If you scroll down you'll see the entry for September 24, 1931, when stocks soared 6%. That's right, the Dow notched a 6% up day on the 24th, followed by a 7.1% loss on the following day. We didn't see numbers like that in 2011, nor did we so much even in 2008. History hasn't repeated itself, but it has rhymed.
What news drove the September 24th buying? Again, the headlines look eerily familiar - other than the re-opening of the London Stock Exchange after a two day shutdown, at least. The American Stock Exchange (remember them?) lifted its ban on short selling, foreign currencies rallied, U.S. workers took wage cuts. The more things change.

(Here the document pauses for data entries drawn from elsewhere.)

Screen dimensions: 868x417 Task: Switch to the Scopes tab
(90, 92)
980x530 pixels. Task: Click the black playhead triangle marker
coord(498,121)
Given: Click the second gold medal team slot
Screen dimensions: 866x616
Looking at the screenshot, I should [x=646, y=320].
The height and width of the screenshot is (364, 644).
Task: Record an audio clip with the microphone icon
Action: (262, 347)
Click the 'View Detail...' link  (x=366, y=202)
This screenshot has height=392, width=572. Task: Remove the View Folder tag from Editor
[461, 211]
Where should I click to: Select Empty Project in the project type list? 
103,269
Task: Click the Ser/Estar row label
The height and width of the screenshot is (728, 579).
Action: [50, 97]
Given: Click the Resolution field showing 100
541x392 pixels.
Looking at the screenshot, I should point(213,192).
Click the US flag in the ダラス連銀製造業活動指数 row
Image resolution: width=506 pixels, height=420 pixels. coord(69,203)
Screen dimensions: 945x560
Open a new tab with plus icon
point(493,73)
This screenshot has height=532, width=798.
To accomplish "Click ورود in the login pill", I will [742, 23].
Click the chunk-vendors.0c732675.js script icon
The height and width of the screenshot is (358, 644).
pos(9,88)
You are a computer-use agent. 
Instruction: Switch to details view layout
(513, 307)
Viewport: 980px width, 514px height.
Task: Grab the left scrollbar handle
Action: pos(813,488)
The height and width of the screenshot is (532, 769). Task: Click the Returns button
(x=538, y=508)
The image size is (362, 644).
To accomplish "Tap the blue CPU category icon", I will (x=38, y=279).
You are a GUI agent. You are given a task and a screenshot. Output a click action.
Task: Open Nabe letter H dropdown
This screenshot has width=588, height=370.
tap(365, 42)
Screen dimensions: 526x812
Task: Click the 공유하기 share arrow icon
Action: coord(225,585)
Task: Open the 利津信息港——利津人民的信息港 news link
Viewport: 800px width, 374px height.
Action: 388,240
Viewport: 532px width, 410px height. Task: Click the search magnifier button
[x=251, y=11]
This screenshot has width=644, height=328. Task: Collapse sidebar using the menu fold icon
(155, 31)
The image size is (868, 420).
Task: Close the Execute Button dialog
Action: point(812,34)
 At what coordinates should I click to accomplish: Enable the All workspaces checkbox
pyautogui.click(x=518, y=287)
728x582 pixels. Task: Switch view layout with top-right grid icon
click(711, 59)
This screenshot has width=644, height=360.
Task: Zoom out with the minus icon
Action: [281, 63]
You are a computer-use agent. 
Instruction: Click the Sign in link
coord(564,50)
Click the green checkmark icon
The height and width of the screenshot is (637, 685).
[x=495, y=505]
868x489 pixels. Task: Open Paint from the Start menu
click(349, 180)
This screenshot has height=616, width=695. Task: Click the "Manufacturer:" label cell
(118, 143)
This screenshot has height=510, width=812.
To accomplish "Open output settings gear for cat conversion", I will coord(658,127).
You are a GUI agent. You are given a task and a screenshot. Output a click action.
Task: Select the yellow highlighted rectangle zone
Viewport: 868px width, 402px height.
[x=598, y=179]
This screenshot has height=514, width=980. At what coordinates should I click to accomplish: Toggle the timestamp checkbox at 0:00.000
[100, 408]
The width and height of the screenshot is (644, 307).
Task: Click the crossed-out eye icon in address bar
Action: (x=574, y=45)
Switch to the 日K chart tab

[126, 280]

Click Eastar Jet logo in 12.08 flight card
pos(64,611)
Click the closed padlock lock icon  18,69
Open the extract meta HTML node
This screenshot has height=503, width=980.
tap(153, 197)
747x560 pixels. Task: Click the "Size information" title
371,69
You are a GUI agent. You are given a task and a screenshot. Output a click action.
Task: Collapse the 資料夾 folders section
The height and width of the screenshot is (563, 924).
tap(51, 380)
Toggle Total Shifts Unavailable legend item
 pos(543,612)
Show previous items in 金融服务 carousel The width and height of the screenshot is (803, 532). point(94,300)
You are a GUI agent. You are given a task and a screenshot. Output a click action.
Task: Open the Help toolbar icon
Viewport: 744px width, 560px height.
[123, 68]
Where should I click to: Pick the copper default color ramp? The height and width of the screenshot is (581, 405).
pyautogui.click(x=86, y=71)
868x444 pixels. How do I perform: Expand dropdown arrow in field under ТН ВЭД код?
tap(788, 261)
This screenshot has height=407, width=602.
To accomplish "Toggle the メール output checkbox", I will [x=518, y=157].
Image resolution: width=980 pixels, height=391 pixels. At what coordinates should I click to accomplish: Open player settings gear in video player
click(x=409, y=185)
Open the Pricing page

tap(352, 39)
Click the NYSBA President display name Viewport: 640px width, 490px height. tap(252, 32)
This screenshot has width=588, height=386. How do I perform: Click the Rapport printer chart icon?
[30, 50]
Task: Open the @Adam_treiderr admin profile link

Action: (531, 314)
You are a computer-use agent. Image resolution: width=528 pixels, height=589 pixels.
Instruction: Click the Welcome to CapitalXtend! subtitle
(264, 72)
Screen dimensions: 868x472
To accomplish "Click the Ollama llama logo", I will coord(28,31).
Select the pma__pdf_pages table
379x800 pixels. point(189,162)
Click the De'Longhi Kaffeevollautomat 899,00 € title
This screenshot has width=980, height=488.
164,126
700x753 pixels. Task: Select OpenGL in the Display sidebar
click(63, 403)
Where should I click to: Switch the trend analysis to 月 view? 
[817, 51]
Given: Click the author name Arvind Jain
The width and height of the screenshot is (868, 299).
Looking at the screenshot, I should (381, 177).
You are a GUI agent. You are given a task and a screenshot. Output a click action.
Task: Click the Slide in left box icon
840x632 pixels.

Just as an aside, bank analyst Thom Brown recently said on Bloomberg that the banking sector's beta is now about two; ie., if the S&P moves 1% up or down, bank stocks will move twice as much. My explanation of this: When collapse is feared, bank collapse is feared the most. And when panic lifts, investors pile back into bank stocks. It's hard to believe that not too many years ago bank stocks were considered staid dividend payers.
Deposit Insurance Keeps Volatility Down, At Least When Compared to 1929-33
Of course the bank bailouts and massive liquidity injections (of which there is much to dislike) helped the markets regain their calm within months of the Lehman bankruptcy. Just as important, though, is the fact of deposit insurance. These days, a frightened investor can go to cash and park it in an FDIC insured account, something we now take for granted. But until the FDIC began offering insurance in 1934, investors had no such comfort. Hundreds of banks blew up each year in the Twenties and the flow accelerated into the Thirties. And back then when banks failed, depositors often came out with nothing. One could find safety only by stuffing cash or gold in the mattress.
If we go back to our numbers on daily volatility we can also see that big percentage moves got noticeably rarer starting in 1934. Coincidence? I don't think so.
Due to the FDIC, and Treasury's new money fund guarantee, the 2007 money market panic that broke out after the Reserve Fund "broke the buck" was a walk in the park compared to Depression-era liquidity panics. A bad day in the 1930s could vaporize your savings, even if you had them in the bank. On the good days, fear of ruin would give way to fear of missing the mother of all bottoms, since investors well knew how cheap stocks were then. Today we see at least an echo of this.
What Traders Should Do
While volatility has fallen off in recent weeks, I don't think it's gone for good. No matter which way the markets go from here, volatility should rebound; it's hard to imagine long-term calm returning to the markets until we resolve the overhangs of public and private debt, here and in Europe. Therefore, those who like to play volatility should think about buying volatility while the VIX sits in the teens or low 20s. If the trade works, lock in partial gains when you can and hope to sell the rest of the position near the VIX resistance levels of recent months. Of course if this rally just keeps going (and some recent rallies lasted longer than I thought they would) the trade breaks even at best.
All the related instruments I know of have their drawbacks: The VXX has problems common to leveraged ETFs ... VIX futures entail contango risk at rollover time, and theta eats away at option positions. But I do like the risk/reward here for volatility longs. Conversely, shorting the VIX near last fall's highs worked out well, and could do so again.